There is really nothing going on in the code besides this. As I just started writing program and hit the wall...
Any idea what else could I try, to debug this ?
Thanks.
So are you getting a Hard Fault and, thence, ending up in the Default Handler?
Search here for info & references on debugging a Hard Fault...
I dont really end up in Hard Fault when I break the execution. It points to the Default Handler part of startup code. As I said, it looks like that if I havent defined the IRQ handler.
I dont really end up in Hard Fault when I break the execution. It points to the Default Handler part of startup code. As I said, it looks like that if I havent defined the IRQ handler. Then are you sure that the actual definition is provided is Startup assembly file? that might be just a misspelling problem for TIMER1_IRQHandler
I am using default startup file from Keil. But I did check that handler is there, and I did defined it in my project.

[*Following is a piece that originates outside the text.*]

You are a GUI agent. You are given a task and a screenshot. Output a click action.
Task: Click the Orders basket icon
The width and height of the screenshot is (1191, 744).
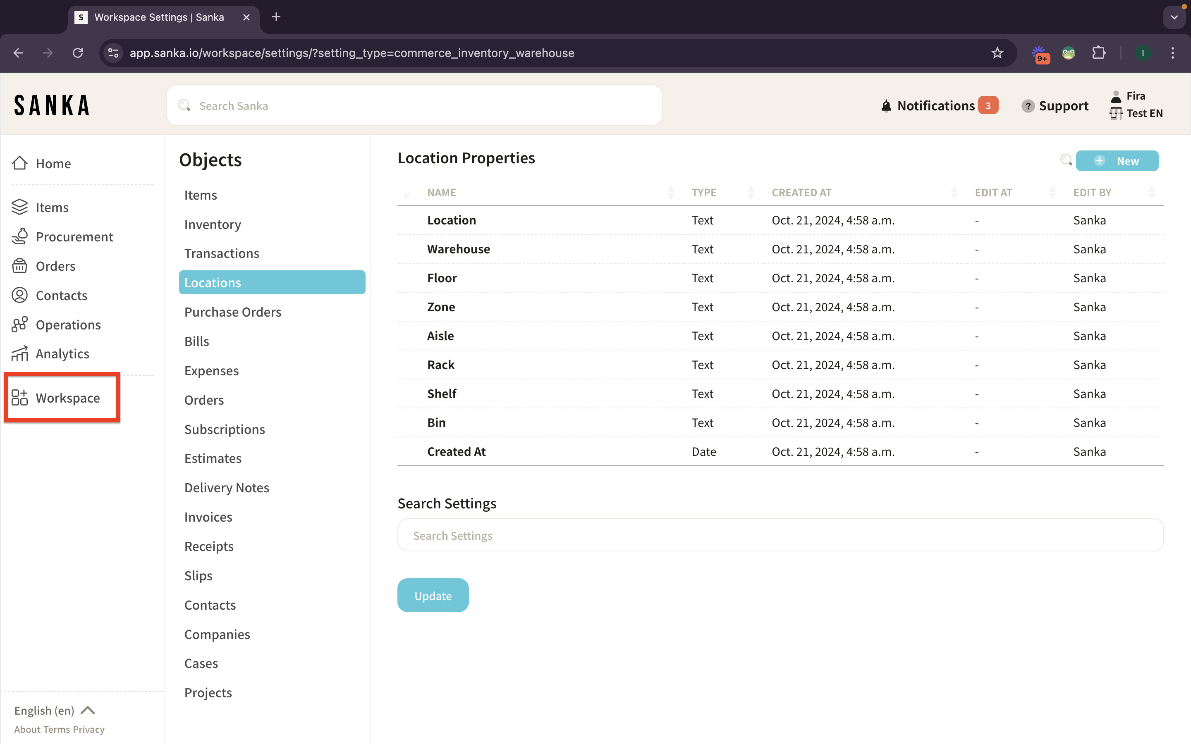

We haven't seen any new post with code that initializes the VIC before the timer may start to create interrupts.
This is the whole code.. I changed to Timer0 but it crashes as well ...
#include <LPC177x_8x.H> void TIMER0_IRQHandler(void); void SystemInit() { } int main (void) { NVIC_EnableIRQ(TIMER0_IRQn); LPC_SC->PCONP |= 1 << 1; LPC_SC->PCLKSEL |= 1 << 2; LPC_TIM0->MR0 = 1 << 23; LPC_TIM0->MCR |= 1 << 0; LPC_TIM0->MCR |= 1 << 1; LPC_TIM0->TCR |= 1 << 1; LPC_TIM0->TCR &= ~(1 << 1); LPC_TIM0->TCR |= 1 << 0; while (1) {} return 0; } void TIMER0_IRQHandler(void) { if ( (LPC_TIM0->IR & 0x01) == 0x01 ) { LPC_TIM0->IR |= 1 << 0; } }
Is this in a .CPP file?
Does the name for the IRQ match exactly with what is in the startup_arch.s file's vector table?
It points to the Default Handler part of startup
And guess what that Default Handler is for: it's where interrupts end up that didn't have a handler set up, at the time they fired.
So, in the light of this: are you still sure that your setting up of interrupt handlers was done early enough, and correctly?